Incluso dice, en un alarde de gremialismo, que el debate sobre la abolición de la Inquisición careció de «razón histórica» alguna (pág. 301), como si semejante debate sólo pudiera ser realizado utilizando los argumentos de historiadores. Algo desde luego curioso, pues pone por las nubes la famosa Historia crítica de Llorente (pág. 303), obra clásica cuyos datos sin embargo son hoy día reconocidos como falsos y exagerados, pues ni la Inquisición usurpó jurisdicción real o eclesiástica, ni supuso daños enormes a la cultura española más de lo que podrían haber sufrido en otras latitudes, ni desde luego sucedió esa estrambótica cifra de centenares de miles o incluso millones de muertos que atribuía el funcionario al tribunal.
Pero lo cierto es que Gárcial Cárcel señala que «cuando se proclamó solemnemente la Constitución, había un consenso político considerable» (pág. 308), algo normal pues aún no habían sido derrotados los franceses. Posteriormente se produjo la clara escisión entre liberales y serviles. Por cierto, que el término «serviles» no proviene sólo de la ocurrencia de Eugenio de Tapia citada en esta misma página («ser vil»), sino de la tradición escolástica que distinguía entre artes liberales y artes mecánicas o serviles. Escolasticismo que está funcionando en los liberales como Jovellanos y Martínez Marina, tal y como el propio García Cárcel reconoce anteriormente: «Las Cortes son la garantía de la limitación de la soberanía real. [...] tampoco faltan en ésta resabios escolásticos del pacto nación-rey así como la confusión entre la titularidad de la soberanía y su ejercicio, entre soberanía y supremacía». (pág. 239)
«¿Era viable la Constitución de 1812?», se pregunta García Cárcel retóricamente, para responderse que «el problema de los liberales estuvo en su mesianismo, en su creencia de que el mundo acababa y empezaba con ellos.
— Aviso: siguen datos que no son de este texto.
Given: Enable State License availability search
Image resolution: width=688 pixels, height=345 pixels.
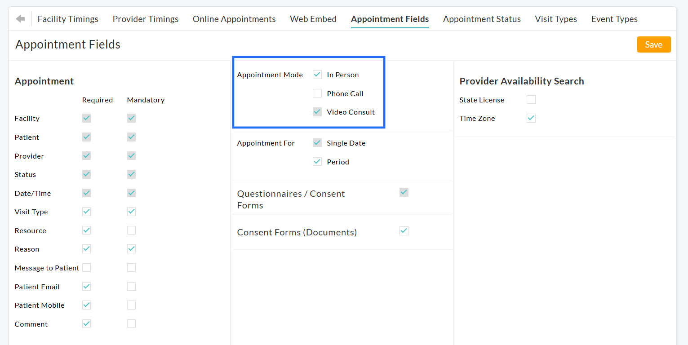Looking at the screenshot, I should (531, 99).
Les perdió el trascendentalismo histórico» (pág. 309), nuevo intento de descalificar sin éxito los argumentos filosóficos como metafísicos y ajenos a la Historia. Por otro lado, tras la restauración del absolutismo en 1814, Riego recupera en 1820 la Pepa, pero el escaso arraigo popular del movimiento, junto a las luchas entre moderados como Argüelles y exaltados como Flórez Estrada acabaron por arruinar la revolución en 1823, derrumbada por la invasión de los Cien Mil Hijos de San Luis. «En definitiva, el fracaso del Trienio se debió a que la presunta revolución burguesa era demasiado precaria y no sólo chocó con las fuerzas resistentes al cambio, sino también con las expectativas populares» (pág. 318).
El Trienio supuso la efectiva disociación de intereses de la burguesía respecto al campesinado, surgiendo el bandolerismo absolutista y el carlismo posterior (págs. 320-323), enfrentado a un nuevo liberalismo sin vínculos con el doceañismo, con Espartero y rivales suyos como Narváez que heredaron el intervencionismo militar de Riego y Torrijos (págs. 330 y ss.). Pero lo cierto es que, lejos de la metafísica esencialista de García Cárcel, ha de reconocerse que la precariedad de la situación tras la guerra hacía casi imposible el avance político, como se vio en el Trienio Liberal. Pero esto no constituye de por sí una destrucción de ningún mito, sino el inicio de un proceso que se irá acentuando durante el siglo XIX, en disputa con los carlistas y sus pretensiones de volver al Antiguo Régimen. Posteriormente, hasta los serviles tendrán que plegarse a los dictámenes del liberalismo y se reivindicarán liberales conservadores, como Cánovas del Castillo en la Restauración.
Pero para García Cárcel lo más importante es que «en 1808 no se usaba el término revolución» (pág. 334), ignorando nuevamente que entonces el problema era expulsar a los franceses y recuperar la monarquía secuestrada en Bayona. Pero si nos manejamos en los metafísicos términos del imaginario colectivo y la memoria histórica –pese a que García Cárcel intente proyectar esa metafísica sobre los autores que comenta–, es normal que el sedicente historiador vuelva a la carga diciendo que el término se estancaría y no volvería a utilizarse hasta después de 1833, con la referencia a historias de la guerra como la del Conde de Toreno que citamos al comienzo de nuestro análisis (págs. 339-340). Una vez más vuelve a interpretar torcidamente la Historia, pues no pueden equipararse alzamiento contra Napoleón (1808), guerra posterior hasta 1814, y revolución o cambio de régimen, algo que no se concebía prácticamente hasta que surje el partido de los liberales en 1810.
*
En definitiva, García Cárcel, aparte de escribir un libro que no aporta novedades dignas de mención en la investigación historiográfica, se dedica a oscurecer la cuestión del bicentenario de 1808 con términos metafísicos como memoria histórica, imaginario colectivo y otros que no hacen sino mostrar, por un lado, la incapacidad del autor, y por otro, cómo conceptos tan oscuros y metafísicos han calado muy hondo en el gremio de historiadores.